La révolte en Ukraine02/12/20042004Journal/medias/journalnumero/images/2004/12/une1896.jpg.445x577_q85_box-0%2C104%2C1383%2C1896_crop_detail.jpg

Editorial

La révolte en Ukraine

En Ukraine, ce pays à l'est de l'Europe, issu de l'éclatement de l'Union soviétique, dominé par des clans politiques de l'ancienne bureaucratie, une partie de la population n'a pas accepté les résultats d'élections manifestement truquées. Elle est descendue dans la rue et, depuis une dizaine de jours, des centaines de milliers de personnes occupent en permanence le centre de la capitale, Kiev, et refusent que le candidat du pouvoir soit reconnu vainqueur.

Comme le montre l'affolement du milieu dirigeant, ces députés et ces médias auparavant pro-gouvernementaux qui tournent leur veste, l'intervention de la rue a été efficace. Elle démontre en tout cas que, quand une population est déterminée à s'opposer à un pouvoir corrompu, elle a les moyens de le faire.

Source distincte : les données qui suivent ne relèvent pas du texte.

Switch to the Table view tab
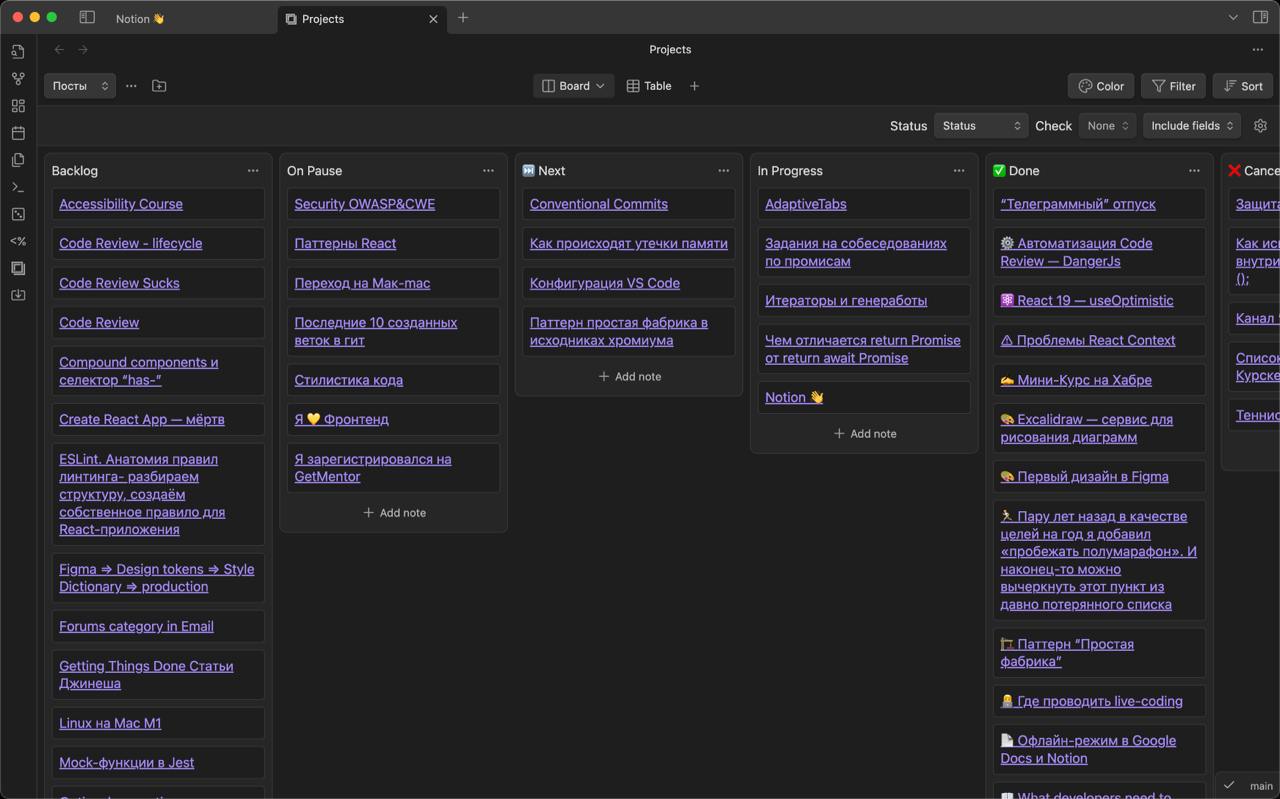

L'homme qui cristallise sur son nom la force venant de la rue ressemble cependant par toute sa carrière politique au candidat du pouvoir en place. Les deux sont issus de l'ancienne bureaucratie soviétique. L'un est le Premier ministre en exercice; l'autre, le candidat de l'opposition, a été Premier ministre il y a quelques années. Ils ont tous les deux servi le même président et ont participé à son pouvoir corrompu. Leur seule différence, c'est que, pendant que l'un cherche le soutien de la Russie, l'autre a choisi, dans sa campagne électorale, de se présenter pro-occidental et pro-européen.

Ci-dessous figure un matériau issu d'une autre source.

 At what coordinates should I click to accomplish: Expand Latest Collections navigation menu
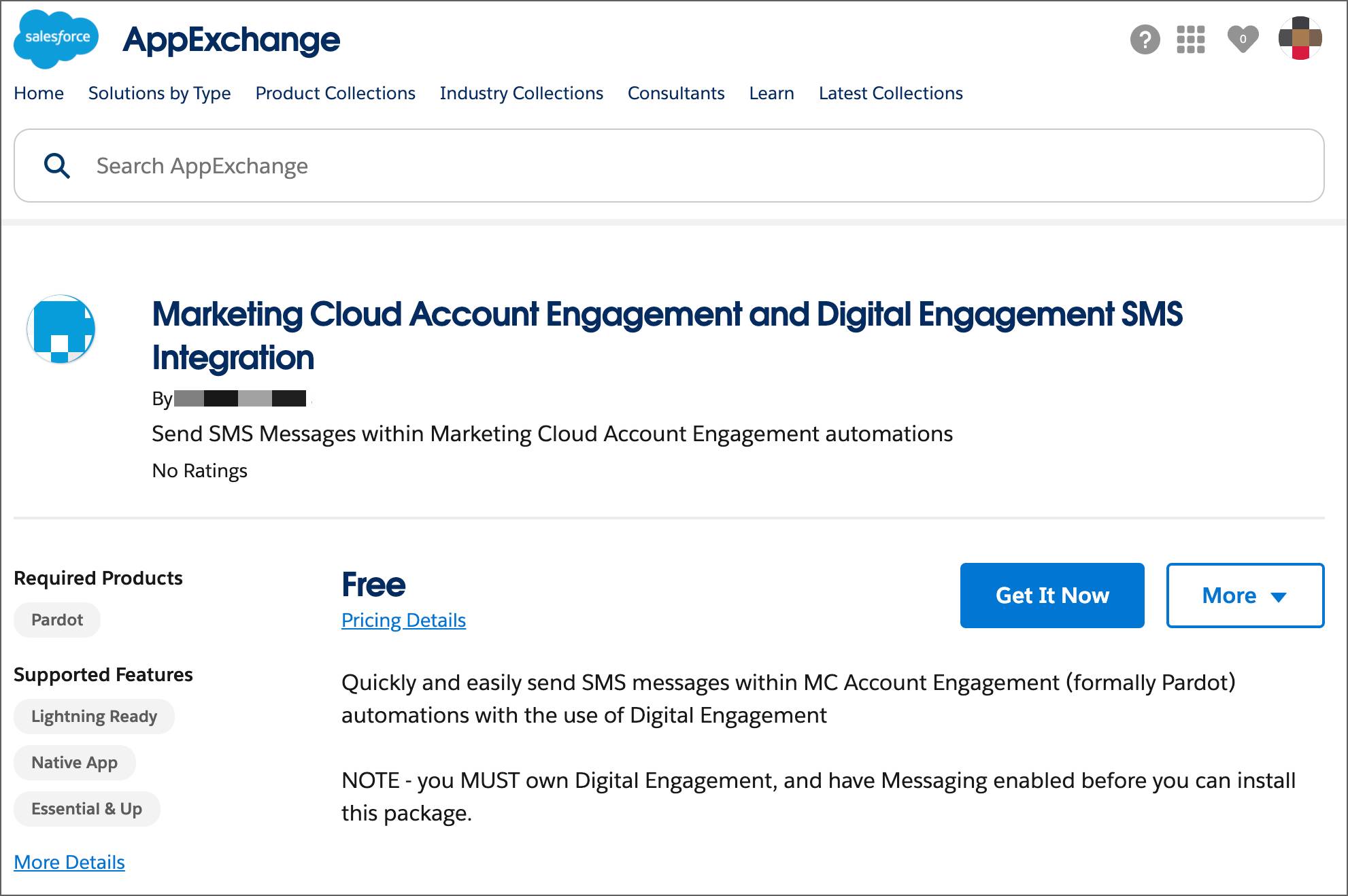(x=891, y=92)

A en juger par ce que montrent les télévisions d'ici et à ce qu'en rapporte la presse, toutes très favorables à ce qu'elles appellent la "révolution orange", la population mobilisée a bien des illusions. Illusions dans le candidat de l'opposition. Illusions dans la perspective de l'intégration dans l'Union européenne qu'il promet.

L'espoir des manifestants est que, si leur candidat est proclamé élu, cela ouvrira le chemin vers une évolution démocratique du régime, avec moins de corruption, moins de censure, avec aussi l'espoir que les changements politiques apporteront un niveau de vie qui se rapproche de celui de l'Europe occidentale. Ils risquent d'être malheureusement déçus pour l'une comme pour l'autre.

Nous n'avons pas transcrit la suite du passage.